First off, I love Serenity’s response to today’s question. What a powerful and nuanced answer. I particularly like the sentence: “I want my behavior to be dictated by self respect first, and respect for others second.” What a great way to set the guideposts for what to respect and what not to.
As for my answer, well, it’s not so much an answer as it is a statement of thanksgiving:
In my early days in college I was a much different person. I believed in things that went beyond disrespectful. Some of the beliefs came from a church with a skewed religion (which I was soon to leave), others came out of complete ignorance or even stupidity. Luckily, I was surrounded by many gracious people. Instead of abandoning me — which could have been deserved — they asked me insightful questions. Others challenged me in respectful ways.
Their kindness, in large part, helped change me into who I was to become. I started to earn respect.
I want to thank everyone who challenged me to be a better, more respectable person.

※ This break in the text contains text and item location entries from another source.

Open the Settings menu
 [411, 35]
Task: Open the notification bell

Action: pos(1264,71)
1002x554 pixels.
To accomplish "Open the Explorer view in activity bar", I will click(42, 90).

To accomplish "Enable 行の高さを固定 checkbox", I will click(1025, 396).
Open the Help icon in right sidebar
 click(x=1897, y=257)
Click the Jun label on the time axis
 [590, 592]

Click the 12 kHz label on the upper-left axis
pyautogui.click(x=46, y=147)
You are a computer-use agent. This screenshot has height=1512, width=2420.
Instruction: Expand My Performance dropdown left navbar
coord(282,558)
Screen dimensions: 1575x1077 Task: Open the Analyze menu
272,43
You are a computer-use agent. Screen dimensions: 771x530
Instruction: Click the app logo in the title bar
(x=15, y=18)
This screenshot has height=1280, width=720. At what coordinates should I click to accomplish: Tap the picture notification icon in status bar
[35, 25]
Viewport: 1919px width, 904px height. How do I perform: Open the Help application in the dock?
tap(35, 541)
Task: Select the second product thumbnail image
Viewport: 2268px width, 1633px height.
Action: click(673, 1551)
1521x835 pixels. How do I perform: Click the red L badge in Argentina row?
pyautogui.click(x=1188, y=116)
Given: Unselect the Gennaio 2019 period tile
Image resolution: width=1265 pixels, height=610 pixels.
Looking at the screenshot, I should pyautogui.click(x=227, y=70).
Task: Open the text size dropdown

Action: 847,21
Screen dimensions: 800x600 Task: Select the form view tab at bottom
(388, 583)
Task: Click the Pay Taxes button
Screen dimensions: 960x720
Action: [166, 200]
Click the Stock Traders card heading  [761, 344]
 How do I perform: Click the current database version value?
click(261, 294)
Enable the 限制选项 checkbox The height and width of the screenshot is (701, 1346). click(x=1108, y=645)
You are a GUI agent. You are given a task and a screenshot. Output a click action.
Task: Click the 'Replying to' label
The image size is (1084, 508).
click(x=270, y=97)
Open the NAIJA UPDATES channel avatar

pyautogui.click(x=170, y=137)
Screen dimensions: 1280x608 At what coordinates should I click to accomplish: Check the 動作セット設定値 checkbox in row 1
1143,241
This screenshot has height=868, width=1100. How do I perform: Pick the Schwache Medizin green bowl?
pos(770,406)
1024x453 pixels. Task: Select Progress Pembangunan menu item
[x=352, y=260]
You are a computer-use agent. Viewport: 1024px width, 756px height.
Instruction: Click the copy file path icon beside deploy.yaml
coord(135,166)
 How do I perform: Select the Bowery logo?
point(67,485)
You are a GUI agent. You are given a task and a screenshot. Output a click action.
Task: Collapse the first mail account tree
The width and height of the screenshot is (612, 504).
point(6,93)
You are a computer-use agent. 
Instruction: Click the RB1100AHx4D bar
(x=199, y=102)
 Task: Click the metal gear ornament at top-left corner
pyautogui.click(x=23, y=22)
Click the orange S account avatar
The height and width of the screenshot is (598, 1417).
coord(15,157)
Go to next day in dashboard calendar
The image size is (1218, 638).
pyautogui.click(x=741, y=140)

There is a popular saying, “Let your conscience be your guide,” which I never questioned. That is until recently when I saw another point of view. I had always thought my conscience was a moral compass that could lead me to good (and respectful) behavior. However, I recently read Robert Ardrey’s book, “African Genesis” in which he points out that one’s conscience can reflect only what one has come to believe and so differs according to one’s ingrained beliefs. It could actually make it difficult to be open to other points of view. I’m still trying to digest this new idea, but think it makes some sense.
I feel that respect should be given regardless of whether or not it is deserved. For example, as one of Jehovah’s Witnesses, I have has people yell at me, slam doors in my face, curse at me and threaten me with bodily harm. Still, I am not disrespectful to those who do these thing to me. I always apologize for disturbing those who are angry that I knock on their door. I wish everyone, regardless of how they treat me, a good day. Disrespecting those who have shown no respect to me accomplishes nothing. In fact, it can hinder us from having productive conversations at a later time.
I have the same feeling about others whose beliefs differ from mine. I might not agree, and even feel that what they believe is harmful to themselves and others, but that doesn’t mean that I don’t respect their right to choose who and what they believe. I often ask questions about why they believe what they do. We may never agree, yet that doesn’t mean we can’t have a mutually respectful conversation.
I also welcome any questions about what I believe and why.
My husband and I were talking about the difference between values and beliefs last night.
How they change over the years. So it’s very interesting that this question should be considered.
When we were younger and newly married our values and what we had passed on to our children were completely different from what we believe now.
As far as respect goes, we were taught to respect everyone who had authority over us. That includes each other. You were treated the same way you treated others. If you were disrespectful don’t expect respect.
As an adult I hear, “don’t disrespect me”!
Now you don’t always know what they mean because you don’t know what their version of respect is.
I believe I’m on the right path when I show everyone my own version of respect. Which is to treat people like I want to be treated myself.
In the world of customer service I do well with this policy.
Over the years my values and beliefs have changed, but my ideas of respect have always been the same.